_Passage to read_
■ ■ ■ ■ ■

Search code examples
pythonpandasgoogle-cloud-platformdatabricksgcp-databricks

Can't read directly from pandas on GCP Databricks


Usually on Databricks on Azure/AWS, to read files stored on Azure Blob/S3, I would mount the bucket or blob storage and then do the following:

If using Spark

df = spark.read.format('csv').load('/mnt/my_bucket/my_file.csv', header="true")

If using directly pandas, adding /dbfs to the path:

df = pd.read_csv('/dbfs/mnt/my_bucket/my_file.csv')

I am trying to do the exact same thing on the hosted version of Databricks with GCP and though I successfully manage to mount my bucket and read it with Spark, I am not able to do it with Pandas directly, adding the /dbfs does not work and I get a No such file or directory: ... error

Has any one of you encountered a similar issue ? Am I missing something ?

Also when I do

%sh 
ls /dbfs

It returns nothing though I can see in the UI the dbfs browser with my mounted buckets and files

Thanks for the help


Solution

  • It's documented in the list of features not released yet:

    DBFS access to local file system (FUSE mount). For DBFS access, the Databricks dbutils commands, Hadoop Filesystem APIs such as the %fs command, and Spark read and write APIs are available. Contact your Databricks representative for any questions.

    So you'll need to copy file to local disk before reading with Pandas:

    dbutils.fs.cp("/mnt/my_bucket/my_file.csv", "file:/tmp/my_file.csv")
    df = pd.read_csv('/tmp/my_file.csv')

■ ■ ■ ■ ■

Item position entries:
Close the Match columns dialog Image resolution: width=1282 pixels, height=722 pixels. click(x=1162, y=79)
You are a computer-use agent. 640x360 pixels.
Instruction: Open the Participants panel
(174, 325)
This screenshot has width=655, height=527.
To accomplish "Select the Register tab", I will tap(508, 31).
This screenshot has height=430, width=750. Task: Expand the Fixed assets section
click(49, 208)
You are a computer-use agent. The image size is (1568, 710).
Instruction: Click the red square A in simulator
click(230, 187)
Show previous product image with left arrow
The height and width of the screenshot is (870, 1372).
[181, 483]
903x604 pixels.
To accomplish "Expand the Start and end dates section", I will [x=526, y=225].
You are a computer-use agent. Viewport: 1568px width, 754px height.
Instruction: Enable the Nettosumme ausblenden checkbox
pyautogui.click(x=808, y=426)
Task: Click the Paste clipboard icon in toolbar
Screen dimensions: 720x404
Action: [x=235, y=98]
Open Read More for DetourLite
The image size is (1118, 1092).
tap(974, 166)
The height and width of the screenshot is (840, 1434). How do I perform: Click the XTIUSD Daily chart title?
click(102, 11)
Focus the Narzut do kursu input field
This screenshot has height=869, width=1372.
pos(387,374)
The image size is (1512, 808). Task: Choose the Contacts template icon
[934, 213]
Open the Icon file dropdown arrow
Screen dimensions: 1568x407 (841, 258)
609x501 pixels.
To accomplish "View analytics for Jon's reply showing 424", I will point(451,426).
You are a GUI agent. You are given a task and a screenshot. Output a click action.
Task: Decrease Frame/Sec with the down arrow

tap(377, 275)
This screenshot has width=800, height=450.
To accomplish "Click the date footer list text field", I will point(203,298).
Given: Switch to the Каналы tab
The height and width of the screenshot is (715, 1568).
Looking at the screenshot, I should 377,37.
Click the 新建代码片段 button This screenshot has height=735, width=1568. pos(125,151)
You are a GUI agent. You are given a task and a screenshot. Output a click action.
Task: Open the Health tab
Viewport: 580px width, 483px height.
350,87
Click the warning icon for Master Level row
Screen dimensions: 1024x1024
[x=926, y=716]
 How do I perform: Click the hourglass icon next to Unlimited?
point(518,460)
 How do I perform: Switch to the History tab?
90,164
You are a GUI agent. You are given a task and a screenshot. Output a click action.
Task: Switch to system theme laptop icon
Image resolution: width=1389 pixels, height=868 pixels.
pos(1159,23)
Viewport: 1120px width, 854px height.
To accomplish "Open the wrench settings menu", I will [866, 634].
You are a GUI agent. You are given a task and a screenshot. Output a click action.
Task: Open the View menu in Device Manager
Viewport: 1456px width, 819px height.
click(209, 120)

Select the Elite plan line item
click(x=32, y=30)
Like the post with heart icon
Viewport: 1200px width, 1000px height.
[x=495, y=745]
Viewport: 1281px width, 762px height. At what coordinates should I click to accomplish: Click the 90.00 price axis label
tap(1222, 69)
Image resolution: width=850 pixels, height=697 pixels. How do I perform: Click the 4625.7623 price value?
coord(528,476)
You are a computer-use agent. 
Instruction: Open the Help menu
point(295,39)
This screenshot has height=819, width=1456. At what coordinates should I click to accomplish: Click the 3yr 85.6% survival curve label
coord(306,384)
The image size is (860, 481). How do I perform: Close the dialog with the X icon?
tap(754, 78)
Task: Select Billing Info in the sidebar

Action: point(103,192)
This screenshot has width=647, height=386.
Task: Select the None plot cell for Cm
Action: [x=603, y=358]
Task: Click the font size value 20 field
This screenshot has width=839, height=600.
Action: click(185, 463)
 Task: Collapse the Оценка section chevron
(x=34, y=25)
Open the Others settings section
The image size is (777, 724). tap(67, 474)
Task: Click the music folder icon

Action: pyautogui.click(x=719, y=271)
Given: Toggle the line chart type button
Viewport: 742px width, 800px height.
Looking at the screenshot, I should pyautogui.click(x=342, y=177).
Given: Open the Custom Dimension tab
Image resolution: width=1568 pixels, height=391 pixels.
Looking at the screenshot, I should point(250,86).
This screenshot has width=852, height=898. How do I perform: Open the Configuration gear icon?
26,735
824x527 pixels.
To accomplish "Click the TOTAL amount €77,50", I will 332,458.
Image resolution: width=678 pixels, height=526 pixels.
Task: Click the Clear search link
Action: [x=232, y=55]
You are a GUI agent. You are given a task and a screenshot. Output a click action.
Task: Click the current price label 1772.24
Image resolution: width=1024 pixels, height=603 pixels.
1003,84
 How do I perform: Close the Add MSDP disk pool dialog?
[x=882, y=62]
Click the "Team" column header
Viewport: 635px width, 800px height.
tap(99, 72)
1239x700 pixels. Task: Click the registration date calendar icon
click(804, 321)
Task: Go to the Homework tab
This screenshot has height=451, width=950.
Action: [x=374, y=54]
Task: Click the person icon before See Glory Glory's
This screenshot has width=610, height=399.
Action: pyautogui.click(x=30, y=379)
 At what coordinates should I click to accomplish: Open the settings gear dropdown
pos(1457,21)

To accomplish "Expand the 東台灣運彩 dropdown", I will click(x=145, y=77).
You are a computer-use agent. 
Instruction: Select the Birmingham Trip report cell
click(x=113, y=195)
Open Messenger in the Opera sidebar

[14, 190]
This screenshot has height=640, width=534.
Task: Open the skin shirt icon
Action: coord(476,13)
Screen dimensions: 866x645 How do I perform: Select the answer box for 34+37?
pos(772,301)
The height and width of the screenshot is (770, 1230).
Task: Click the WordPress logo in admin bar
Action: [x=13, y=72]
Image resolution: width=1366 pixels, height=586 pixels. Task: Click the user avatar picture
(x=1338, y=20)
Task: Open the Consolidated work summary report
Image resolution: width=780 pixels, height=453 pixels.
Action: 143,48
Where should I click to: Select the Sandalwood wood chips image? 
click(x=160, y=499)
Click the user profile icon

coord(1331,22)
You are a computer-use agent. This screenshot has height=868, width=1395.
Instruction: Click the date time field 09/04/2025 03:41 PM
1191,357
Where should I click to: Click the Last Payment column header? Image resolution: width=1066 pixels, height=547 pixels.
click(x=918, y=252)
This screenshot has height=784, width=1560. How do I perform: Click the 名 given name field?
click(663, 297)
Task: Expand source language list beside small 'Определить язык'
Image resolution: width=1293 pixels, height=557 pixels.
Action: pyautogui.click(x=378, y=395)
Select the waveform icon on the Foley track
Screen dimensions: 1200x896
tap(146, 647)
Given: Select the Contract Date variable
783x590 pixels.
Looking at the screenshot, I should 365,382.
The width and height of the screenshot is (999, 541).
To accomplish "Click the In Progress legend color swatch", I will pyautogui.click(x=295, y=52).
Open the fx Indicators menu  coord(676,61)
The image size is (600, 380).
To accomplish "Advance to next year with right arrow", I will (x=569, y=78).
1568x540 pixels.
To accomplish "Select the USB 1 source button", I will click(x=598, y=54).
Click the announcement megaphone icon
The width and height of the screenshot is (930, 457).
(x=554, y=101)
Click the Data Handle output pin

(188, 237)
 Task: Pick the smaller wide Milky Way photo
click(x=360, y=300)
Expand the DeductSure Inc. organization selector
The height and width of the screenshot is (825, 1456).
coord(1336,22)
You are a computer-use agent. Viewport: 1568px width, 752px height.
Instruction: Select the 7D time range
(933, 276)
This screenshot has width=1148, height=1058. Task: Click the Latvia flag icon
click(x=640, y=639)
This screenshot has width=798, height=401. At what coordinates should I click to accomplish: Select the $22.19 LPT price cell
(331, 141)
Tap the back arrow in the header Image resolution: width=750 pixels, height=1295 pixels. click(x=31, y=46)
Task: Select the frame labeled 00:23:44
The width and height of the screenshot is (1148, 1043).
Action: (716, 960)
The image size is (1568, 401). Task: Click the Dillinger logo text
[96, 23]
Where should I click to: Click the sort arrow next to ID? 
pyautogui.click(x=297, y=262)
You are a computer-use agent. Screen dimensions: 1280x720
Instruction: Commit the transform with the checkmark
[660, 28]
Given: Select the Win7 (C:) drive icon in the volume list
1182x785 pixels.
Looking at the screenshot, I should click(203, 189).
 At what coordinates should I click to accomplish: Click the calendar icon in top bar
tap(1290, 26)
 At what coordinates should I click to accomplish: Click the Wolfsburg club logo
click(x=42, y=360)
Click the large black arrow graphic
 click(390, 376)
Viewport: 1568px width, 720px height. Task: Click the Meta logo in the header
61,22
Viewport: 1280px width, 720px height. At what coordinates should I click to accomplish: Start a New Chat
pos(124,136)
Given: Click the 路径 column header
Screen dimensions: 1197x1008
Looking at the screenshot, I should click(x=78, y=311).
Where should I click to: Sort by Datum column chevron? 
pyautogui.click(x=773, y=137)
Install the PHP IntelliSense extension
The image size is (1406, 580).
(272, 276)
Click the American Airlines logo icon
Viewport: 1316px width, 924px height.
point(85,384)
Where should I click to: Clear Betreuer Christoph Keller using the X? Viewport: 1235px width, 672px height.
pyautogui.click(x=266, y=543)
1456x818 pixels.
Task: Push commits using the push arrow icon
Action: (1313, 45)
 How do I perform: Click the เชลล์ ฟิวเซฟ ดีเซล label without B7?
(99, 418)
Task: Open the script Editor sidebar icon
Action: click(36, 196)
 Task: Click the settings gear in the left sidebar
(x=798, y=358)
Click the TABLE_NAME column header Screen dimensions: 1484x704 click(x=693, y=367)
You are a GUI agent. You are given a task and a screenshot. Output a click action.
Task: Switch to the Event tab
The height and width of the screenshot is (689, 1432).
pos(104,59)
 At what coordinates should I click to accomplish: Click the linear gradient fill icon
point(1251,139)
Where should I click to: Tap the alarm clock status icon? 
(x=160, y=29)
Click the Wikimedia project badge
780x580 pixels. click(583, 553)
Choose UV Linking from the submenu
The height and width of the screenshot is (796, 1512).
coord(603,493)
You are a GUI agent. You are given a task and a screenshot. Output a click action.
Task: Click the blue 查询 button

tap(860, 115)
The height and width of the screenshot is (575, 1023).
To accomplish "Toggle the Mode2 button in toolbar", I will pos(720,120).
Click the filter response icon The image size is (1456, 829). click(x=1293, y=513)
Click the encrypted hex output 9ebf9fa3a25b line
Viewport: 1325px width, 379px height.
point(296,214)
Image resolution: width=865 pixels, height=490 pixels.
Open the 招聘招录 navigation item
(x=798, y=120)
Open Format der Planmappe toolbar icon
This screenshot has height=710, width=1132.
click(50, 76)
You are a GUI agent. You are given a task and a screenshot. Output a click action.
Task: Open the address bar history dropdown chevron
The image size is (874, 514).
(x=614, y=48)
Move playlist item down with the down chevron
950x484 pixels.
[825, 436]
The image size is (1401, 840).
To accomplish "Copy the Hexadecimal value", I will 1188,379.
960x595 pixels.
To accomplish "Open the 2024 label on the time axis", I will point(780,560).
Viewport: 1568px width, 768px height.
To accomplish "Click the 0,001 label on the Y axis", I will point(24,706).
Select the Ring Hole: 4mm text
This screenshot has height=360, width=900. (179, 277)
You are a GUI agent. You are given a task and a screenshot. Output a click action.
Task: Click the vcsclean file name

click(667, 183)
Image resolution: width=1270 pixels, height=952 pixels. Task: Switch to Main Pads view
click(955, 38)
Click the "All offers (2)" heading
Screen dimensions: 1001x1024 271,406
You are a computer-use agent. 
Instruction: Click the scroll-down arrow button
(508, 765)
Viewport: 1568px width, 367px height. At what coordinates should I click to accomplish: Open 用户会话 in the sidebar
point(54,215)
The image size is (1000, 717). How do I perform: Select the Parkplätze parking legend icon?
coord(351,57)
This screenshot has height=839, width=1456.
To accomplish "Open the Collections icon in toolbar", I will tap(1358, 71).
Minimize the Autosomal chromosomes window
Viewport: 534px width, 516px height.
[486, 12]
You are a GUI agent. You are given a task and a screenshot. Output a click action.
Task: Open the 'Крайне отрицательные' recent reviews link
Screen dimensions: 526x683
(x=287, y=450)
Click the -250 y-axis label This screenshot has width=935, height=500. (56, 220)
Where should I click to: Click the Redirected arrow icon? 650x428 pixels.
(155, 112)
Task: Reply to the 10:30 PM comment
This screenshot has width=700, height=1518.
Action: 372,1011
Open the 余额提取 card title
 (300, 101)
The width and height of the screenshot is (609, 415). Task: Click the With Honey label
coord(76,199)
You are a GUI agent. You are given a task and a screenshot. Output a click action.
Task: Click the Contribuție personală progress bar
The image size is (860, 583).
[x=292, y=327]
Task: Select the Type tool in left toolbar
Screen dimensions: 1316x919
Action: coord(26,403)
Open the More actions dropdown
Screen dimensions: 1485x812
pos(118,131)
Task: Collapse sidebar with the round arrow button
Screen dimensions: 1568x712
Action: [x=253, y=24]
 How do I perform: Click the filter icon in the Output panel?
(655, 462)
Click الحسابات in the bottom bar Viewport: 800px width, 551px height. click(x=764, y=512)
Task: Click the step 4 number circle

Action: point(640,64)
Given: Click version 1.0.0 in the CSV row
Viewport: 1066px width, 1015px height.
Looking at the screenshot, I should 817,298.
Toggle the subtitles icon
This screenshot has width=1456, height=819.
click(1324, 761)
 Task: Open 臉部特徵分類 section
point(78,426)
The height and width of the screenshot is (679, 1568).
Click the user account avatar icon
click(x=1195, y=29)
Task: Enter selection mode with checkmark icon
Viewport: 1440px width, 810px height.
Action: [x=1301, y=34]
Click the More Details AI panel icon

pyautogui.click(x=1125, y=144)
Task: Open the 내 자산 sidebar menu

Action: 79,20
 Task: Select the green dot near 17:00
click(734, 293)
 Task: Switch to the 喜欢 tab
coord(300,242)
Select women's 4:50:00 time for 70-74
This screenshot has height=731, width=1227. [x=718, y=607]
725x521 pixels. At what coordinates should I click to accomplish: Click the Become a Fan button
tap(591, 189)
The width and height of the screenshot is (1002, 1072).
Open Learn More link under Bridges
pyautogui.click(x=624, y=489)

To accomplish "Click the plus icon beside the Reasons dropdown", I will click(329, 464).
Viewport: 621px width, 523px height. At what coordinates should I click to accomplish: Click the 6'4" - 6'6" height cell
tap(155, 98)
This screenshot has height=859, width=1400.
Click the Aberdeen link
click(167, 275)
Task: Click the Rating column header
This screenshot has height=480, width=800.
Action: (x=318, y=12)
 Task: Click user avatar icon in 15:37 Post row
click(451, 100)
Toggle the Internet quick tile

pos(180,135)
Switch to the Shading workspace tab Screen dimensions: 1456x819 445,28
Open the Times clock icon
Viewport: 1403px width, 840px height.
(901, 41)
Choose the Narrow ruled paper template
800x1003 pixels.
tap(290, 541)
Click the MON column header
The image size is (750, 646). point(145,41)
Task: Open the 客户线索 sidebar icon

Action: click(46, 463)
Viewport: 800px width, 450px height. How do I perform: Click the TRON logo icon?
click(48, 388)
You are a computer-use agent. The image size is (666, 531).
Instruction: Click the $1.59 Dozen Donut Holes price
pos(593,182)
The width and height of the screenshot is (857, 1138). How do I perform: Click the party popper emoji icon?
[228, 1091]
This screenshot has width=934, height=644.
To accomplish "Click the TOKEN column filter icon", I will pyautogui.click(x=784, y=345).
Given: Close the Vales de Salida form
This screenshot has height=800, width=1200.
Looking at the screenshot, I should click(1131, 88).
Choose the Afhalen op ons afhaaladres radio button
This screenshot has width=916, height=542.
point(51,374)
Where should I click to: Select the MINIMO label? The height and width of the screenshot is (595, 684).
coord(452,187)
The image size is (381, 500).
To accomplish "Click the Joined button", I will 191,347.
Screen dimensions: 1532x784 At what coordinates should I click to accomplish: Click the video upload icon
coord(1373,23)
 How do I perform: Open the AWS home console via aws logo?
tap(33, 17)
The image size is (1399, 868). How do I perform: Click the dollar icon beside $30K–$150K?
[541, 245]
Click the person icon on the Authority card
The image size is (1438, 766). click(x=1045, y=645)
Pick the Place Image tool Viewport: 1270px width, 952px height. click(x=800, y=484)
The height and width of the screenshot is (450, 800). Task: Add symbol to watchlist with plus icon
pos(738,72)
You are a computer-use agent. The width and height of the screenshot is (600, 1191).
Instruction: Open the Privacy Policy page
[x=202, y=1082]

■ ■ ■ ■ ■

_Job_
In the forum thread, condense the paragraph beginning "I am trying to do the exact same thing" into a short bulleted list that keeps its main facts. None of the records are needed for this work.

_Response below_
- On the GCP-hosted version of Databricks, the bucket mounts successfully and can be read with Spark.
- Reading it directly with Pandas does not work.
- Adding /dbfs to the path fails with a "No such file or directory" error.